### Input data
====
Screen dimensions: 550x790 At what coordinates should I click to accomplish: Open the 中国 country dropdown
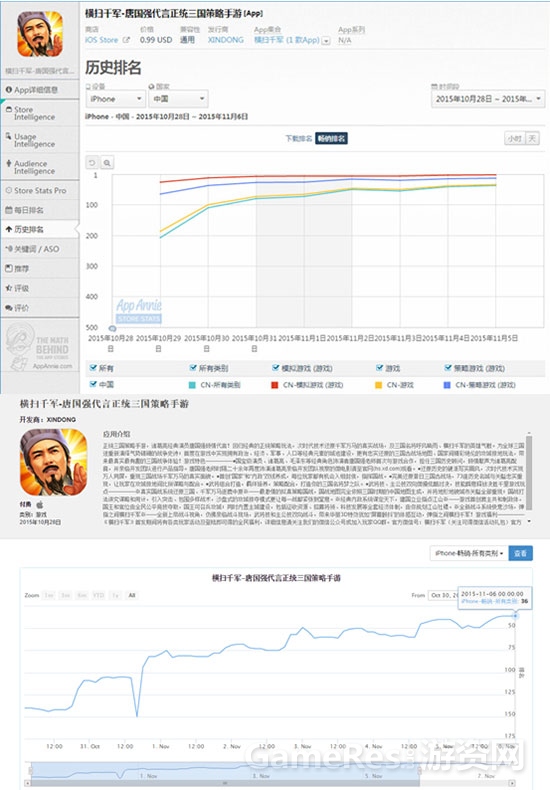click(178, 99)
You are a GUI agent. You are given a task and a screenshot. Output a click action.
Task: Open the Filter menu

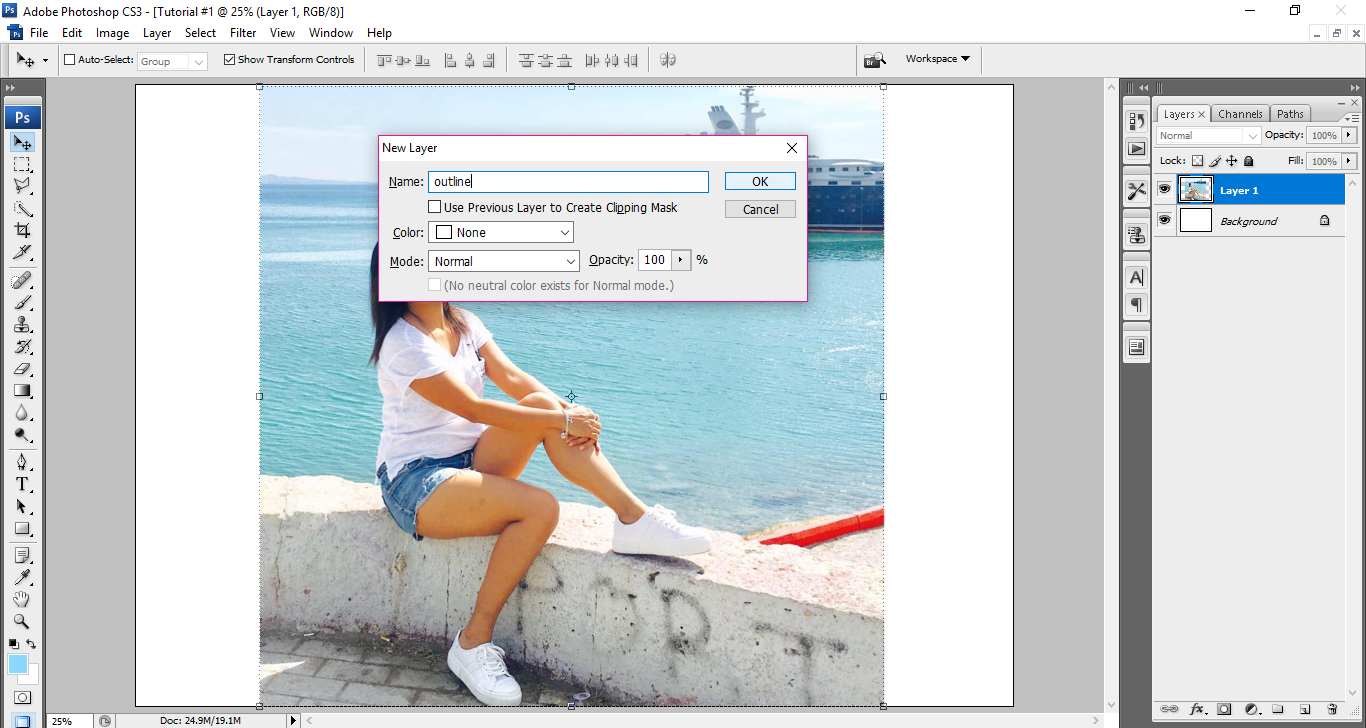243,33
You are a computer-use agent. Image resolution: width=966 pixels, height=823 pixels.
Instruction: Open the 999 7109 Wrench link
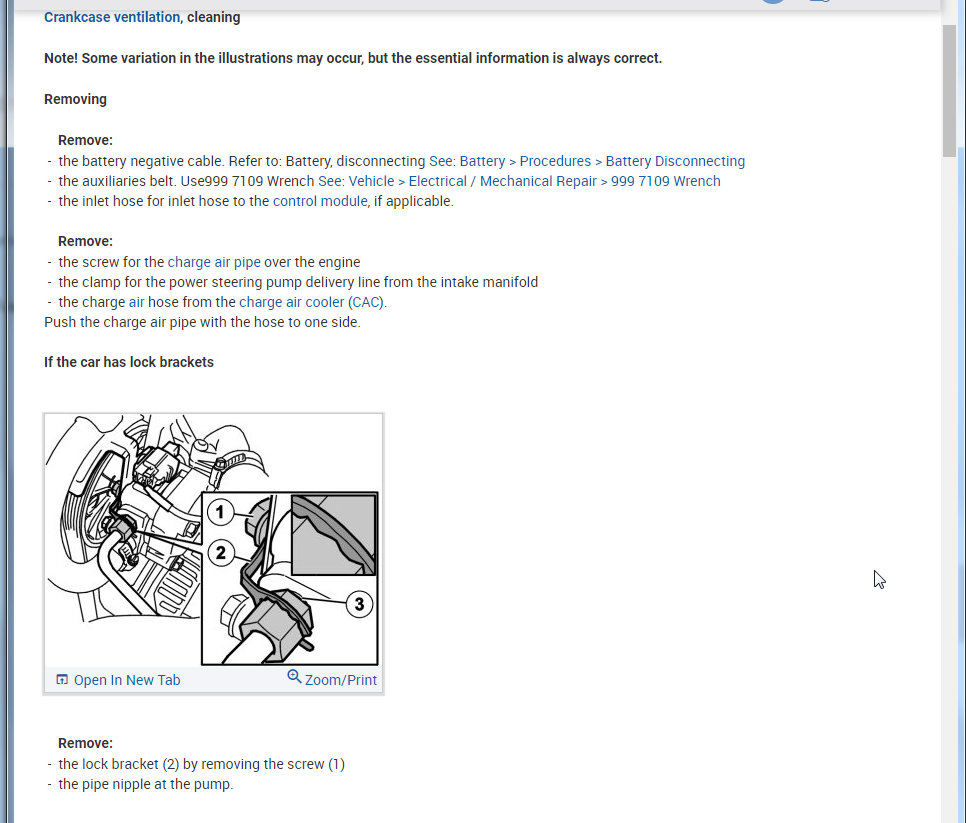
====
### What needs to be done
From the entries above, copy every line containing the word "agent".

### Task output
You are a GUI agent. You are given a task and a screenshot. Output a click action.
You are a computer-use agent. Image resolution: width=966 pixels, height=823 pixels.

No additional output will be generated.